Una nueva alianza mundial: erradicar la pobreza y transformar las economías a través del desarrollo sostenible

“Nuestra visión y nuestra responsabilidad consisten en poner fin a la pobreza extrema en todas sus formas en el contexto del desarrollo sostenible y establecer los pilares de una prosperidad sostenida para todos”.

El Grupo aunó esfuerzos con una sensación de optimismo y un profundo respeto hacia los Objetivos de Desarrollo del Milenio (ODM). En los 13 años transcurridos desde el inicio del milenio se ha asistido a la más rápida reducción de la pobreza en la historia de la humanidad: hay 500 millones de personas menos viviendo por debajo de la línea de pobreza internacional establecida en $1.25 do?lares al día. Las tasas de mortalidad infantil han disminuido en más de un 30%, habiéndose rescatado alrededor de tres millones de vidas de niños cada año, en comparación con el año 2000.

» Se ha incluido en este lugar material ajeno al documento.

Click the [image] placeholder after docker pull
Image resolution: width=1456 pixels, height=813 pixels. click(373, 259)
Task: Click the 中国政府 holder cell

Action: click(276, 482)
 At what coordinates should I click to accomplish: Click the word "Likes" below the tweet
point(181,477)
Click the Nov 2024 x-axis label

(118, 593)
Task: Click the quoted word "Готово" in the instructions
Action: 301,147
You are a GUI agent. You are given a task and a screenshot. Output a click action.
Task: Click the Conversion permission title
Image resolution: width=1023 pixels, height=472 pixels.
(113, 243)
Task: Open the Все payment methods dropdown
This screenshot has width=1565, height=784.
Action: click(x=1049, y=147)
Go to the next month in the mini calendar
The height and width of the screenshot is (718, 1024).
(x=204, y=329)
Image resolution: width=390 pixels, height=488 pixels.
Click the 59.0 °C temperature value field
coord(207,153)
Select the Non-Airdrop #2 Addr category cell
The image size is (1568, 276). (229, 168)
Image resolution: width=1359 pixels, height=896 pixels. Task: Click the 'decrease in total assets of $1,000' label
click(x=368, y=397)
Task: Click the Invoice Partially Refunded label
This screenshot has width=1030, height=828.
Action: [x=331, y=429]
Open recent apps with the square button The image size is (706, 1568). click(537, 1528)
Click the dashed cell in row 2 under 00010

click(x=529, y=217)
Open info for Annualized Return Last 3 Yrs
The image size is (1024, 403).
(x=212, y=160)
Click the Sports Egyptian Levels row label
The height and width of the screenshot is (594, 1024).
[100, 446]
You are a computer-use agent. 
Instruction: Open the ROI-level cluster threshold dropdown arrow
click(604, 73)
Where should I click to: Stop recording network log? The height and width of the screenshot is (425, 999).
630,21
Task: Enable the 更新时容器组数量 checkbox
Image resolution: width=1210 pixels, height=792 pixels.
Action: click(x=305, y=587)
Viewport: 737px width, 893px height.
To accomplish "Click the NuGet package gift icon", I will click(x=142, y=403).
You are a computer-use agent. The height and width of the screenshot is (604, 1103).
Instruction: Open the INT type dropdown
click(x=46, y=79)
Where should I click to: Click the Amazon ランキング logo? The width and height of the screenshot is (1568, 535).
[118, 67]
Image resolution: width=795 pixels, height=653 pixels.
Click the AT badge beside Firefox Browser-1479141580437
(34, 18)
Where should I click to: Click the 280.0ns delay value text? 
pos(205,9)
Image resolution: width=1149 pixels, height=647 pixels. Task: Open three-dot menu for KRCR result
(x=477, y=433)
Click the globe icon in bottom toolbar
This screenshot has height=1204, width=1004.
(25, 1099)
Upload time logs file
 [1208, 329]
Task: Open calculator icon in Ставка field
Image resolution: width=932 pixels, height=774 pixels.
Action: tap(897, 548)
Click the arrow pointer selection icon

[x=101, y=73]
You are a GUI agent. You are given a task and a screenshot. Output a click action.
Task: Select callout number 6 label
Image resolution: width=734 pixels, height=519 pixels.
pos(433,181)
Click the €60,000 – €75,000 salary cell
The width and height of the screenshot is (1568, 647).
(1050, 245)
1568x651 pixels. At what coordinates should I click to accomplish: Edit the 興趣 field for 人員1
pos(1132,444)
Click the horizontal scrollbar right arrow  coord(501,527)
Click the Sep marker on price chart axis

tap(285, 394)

Las muertes por paludismo han disminuido en una cuarta parte. Este avance sin precedentes ha sido impulsado por una combinación de crecimiento económico, mejores políticas y el compromiso global con los ODM, los cuales constituyeron un grito colectivo de inspiración para todo el mundo. Dado este notable éxito, sería un error simplemente desestimar los Objetivos de Desarrollo del Milenio (ODM) y empezar desde cero. Tal como acordaron los líderes mundiales en Río en 2012, las nuevas metas y objetivos tienen que basarse en el respeto por los derechos humanos universales, y finalizar así la labor iniciada por los ODM. Para ello es fundamental erradicar la pobreza extrema de la faz de la tierra para el año 2030. Esto es algo que los líderes han prometido una y otra vez a lo largo de la historia. Hoy en día, realmente se puede lograr.